# Items listed in a dataset:

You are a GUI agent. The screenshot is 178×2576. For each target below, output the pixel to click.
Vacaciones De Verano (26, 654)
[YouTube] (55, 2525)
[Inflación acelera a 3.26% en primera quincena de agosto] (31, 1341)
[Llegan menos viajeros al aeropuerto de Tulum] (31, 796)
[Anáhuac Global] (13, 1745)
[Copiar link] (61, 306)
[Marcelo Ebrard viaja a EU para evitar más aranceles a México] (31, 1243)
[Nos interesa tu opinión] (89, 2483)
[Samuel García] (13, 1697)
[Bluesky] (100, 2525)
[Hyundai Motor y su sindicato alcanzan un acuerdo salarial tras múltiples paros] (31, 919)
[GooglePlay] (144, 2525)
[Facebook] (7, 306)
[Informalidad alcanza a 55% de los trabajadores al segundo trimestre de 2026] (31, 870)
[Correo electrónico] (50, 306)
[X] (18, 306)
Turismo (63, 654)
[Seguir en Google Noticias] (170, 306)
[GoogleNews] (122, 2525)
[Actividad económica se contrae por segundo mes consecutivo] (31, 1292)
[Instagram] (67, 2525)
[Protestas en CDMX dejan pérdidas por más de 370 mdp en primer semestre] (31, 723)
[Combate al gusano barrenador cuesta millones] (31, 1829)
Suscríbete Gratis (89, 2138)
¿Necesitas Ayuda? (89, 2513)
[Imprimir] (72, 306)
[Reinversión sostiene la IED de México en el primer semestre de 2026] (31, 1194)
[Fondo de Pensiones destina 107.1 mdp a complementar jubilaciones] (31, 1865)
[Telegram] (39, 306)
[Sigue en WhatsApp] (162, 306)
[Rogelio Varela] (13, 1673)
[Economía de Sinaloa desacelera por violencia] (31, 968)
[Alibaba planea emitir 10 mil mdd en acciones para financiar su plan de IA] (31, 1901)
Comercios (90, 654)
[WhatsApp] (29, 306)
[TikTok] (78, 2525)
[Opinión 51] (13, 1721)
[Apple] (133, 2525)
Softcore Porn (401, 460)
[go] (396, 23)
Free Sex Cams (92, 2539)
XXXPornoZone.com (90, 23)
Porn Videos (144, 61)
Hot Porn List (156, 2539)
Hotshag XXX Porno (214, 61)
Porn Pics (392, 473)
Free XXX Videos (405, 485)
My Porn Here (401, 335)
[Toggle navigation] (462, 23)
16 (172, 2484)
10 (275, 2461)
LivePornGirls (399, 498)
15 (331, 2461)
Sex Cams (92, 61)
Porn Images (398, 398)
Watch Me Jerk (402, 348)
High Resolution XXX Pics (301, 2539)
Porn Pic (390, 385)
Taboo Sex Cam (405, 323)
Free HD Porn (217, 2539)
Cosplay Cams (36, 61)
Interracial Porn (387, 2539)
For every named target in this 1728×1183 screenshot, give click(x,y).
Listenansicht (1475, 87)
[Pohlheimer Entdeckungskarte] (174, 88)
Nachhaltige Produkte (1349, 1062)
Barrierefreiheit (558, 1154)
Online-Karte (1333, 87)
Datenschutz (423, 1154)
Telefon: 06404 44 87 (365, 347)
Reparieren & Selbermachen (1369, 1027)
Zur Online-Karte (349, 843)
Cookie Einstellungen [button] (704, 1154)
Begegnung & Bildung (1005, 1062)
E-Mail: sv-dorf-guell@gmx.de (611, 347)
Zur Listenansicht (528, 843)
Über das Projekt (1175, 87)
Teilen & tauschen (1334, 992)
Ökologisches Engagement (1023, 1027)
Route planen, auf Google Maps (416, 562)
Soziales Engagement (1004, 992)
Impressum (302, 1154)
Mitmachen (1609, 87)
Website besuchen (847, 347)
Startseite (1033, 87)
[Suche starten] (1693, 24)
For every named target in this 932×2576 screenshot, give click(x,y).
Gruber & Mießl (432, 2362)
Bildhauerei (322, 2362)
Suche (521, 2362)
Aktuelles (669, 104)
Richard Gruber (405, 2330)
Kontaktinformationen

# Problem requirements:
In the records above, find each line with the string "target" and list it.

# Result for this task:
You are a GUI agent. The screenshot is 178×2576. For each target below, output the pixel to click.
For every named target in this 1728×1183 screenshot, give click(x,y).
For every named target in this 932×2576 screenshot, give click(x,y).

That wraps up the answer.